The batteries in the nanoes in his bloodstream must have used up their last kick of power, because for a second, the Soliton radar flickered into life, brighter and bolder and bigger than it was supposed to be. It normally sat just behind his vision, a sort of sixth sense, like trying to recall a memory - you could still see what was in front of you, but also what you were remembering. Not that he knew anything about remembering. But now it took up all of his vision and obscured it. His hearing reduced to a deafening white noise, the noise...the noise that the colour green would make if green made a noise.

The sudden BLUENESS of the man's stare burned into his head, making him reel a little. He could see people glancing around themselves in the street below, see every soldier guarding Arsenal, every tourist complaining about how they couldn't see Federal Hall because it was behind the police line, every person sitting in their house watching TV or playing with their pets, and it hurt. He felt himself crouch into a foetal position and felt himself scream, but couldn't see or hear it -

" - some sleep, kid," he heard, as his hearing blinked back and his vision returned to normal and the pain subsided.
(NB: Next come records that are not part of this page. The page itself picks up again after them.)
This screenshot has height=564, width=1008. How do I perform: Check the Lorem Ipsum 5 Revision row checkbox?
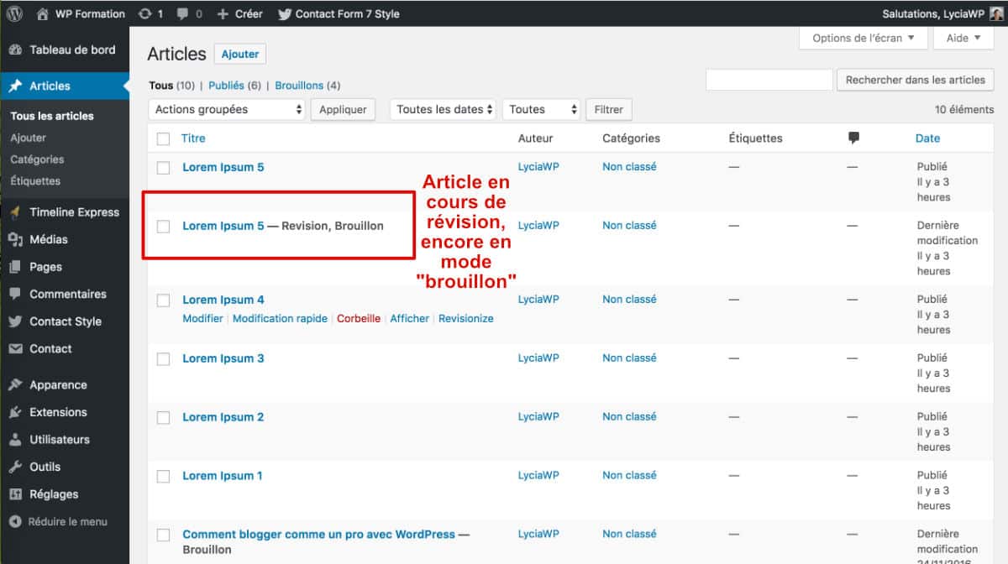tap(163, 225)
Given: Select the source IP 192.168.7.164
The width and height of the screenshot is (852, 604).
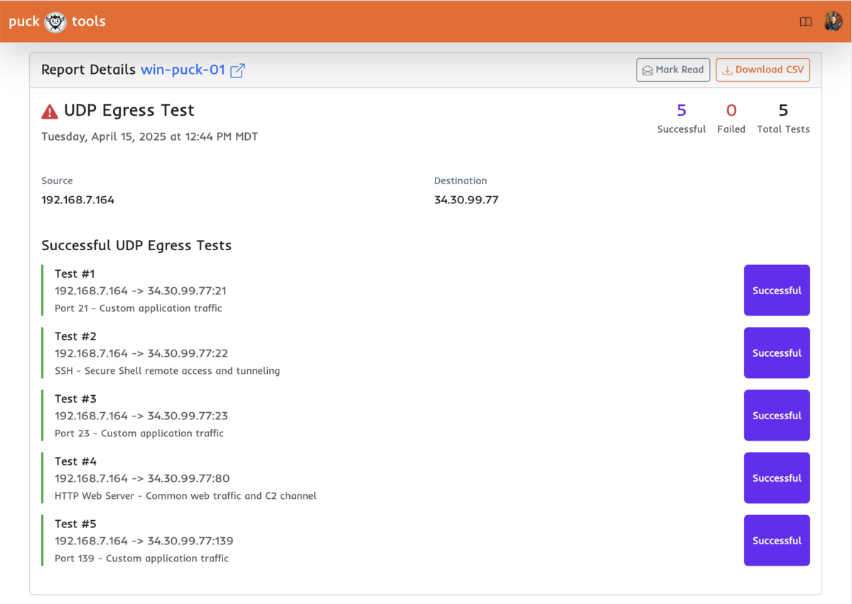Looking at the screenshot, I should (x=77, y=200).
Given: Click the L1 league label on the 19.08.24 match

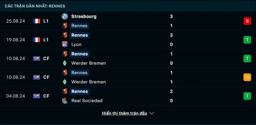Looking at the screenshot, I should pos(46,40).
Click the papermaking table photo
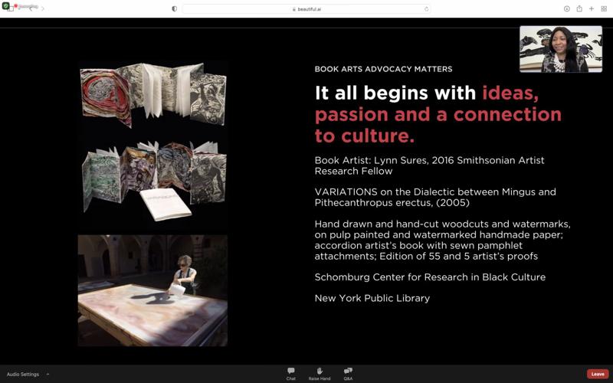Image resolution: width=613 pixels, height=383 pixels. click(152, 290)
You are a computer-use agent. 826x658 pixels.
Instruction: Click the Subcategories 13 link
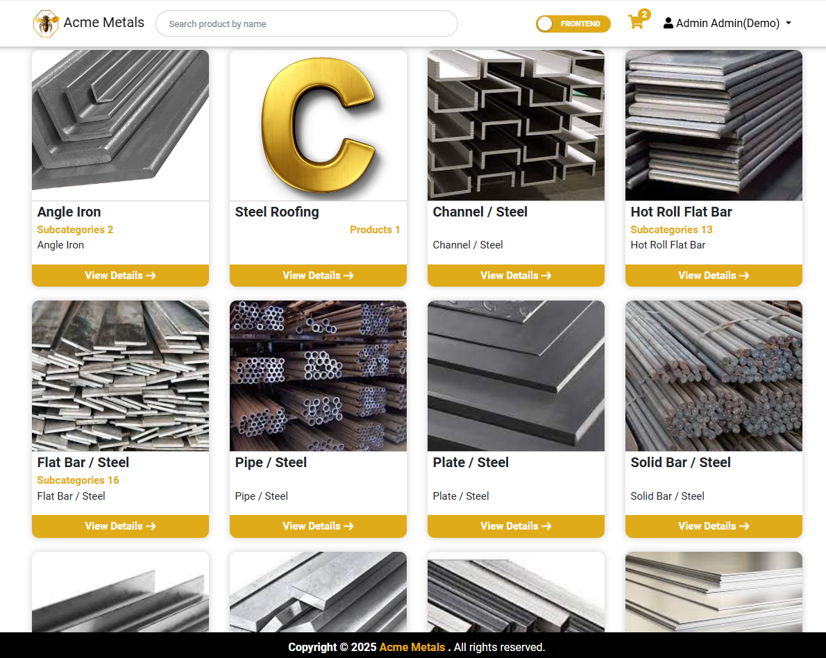[671, 230]
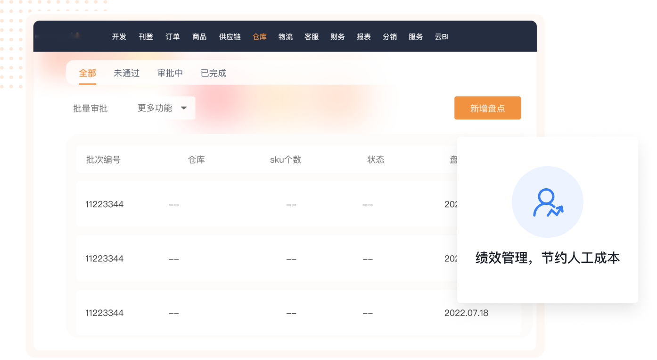The height and width of the screenshot is (360, 657).
Task: Navigate to 云BI in top bar
Action: [441, 37]
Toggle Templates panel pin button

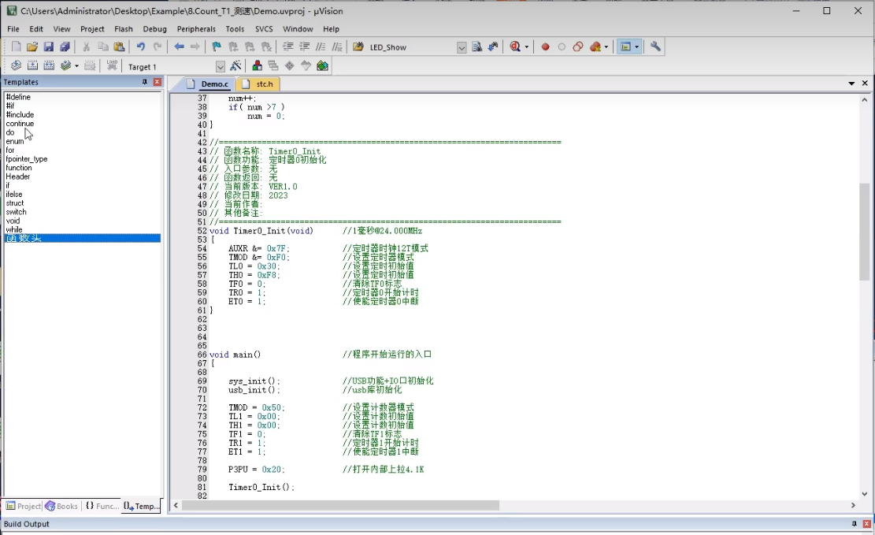(x=145, y=82)
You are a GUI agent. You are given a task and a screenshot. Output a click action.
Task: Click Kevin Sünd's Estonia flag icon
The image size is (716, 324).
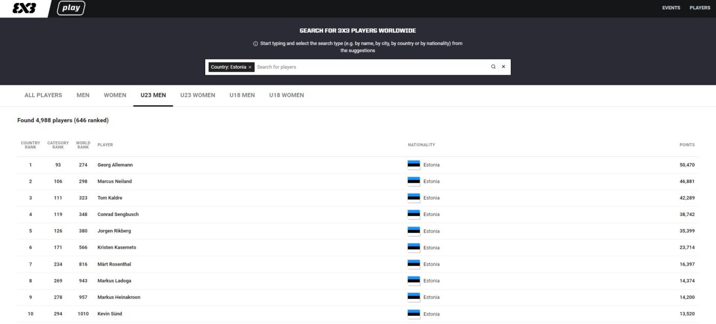point(414,314)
The suddenness made him reel even more. Violet dots burst across his vision, and he threw up.

He felt his abdominal muscles relax as he finished retching up all the military rations he'd consumed quietly in lockers over the last day.

"Don't...don't worry, S - David," he said, still not able to bring himself to call the man Dave because that was too normal. "It's nothing to do with that pizza."

"Coming down is the worst part," the not-a-legend said. "At least you didn't get any...surprises along with your shots."

"How would I know?" he agonised. "How would I know if they didn't give me some sort of delayed FOX-DIE - "

" - don't think about that, kid," the other man said, his tone cold and professional. "Just take it easy. You need a rest. The combat must have really taken it out of you."

His socks were soaked through now.

"I'm not going to be able to sleep for quite some time," he said, dully.

He was interrupted by the feel of a ring of cold steel jabbing into his temple.

"Nah," the other man said, in a sleek, fanged sort of voice. "This should help."

He heard the quiet, suppressed pop of the gun and the needle jabbing through his flesh and felt a sudden feeling of peace and happiness, like falling onto a bed of warm cotton wool, and his vision faded inwards from the edges, and as he hit the floor he didn't feel a thing.

For the day he remained asleep, he dreamt about snakes with bright green eyes and hexagonal scales.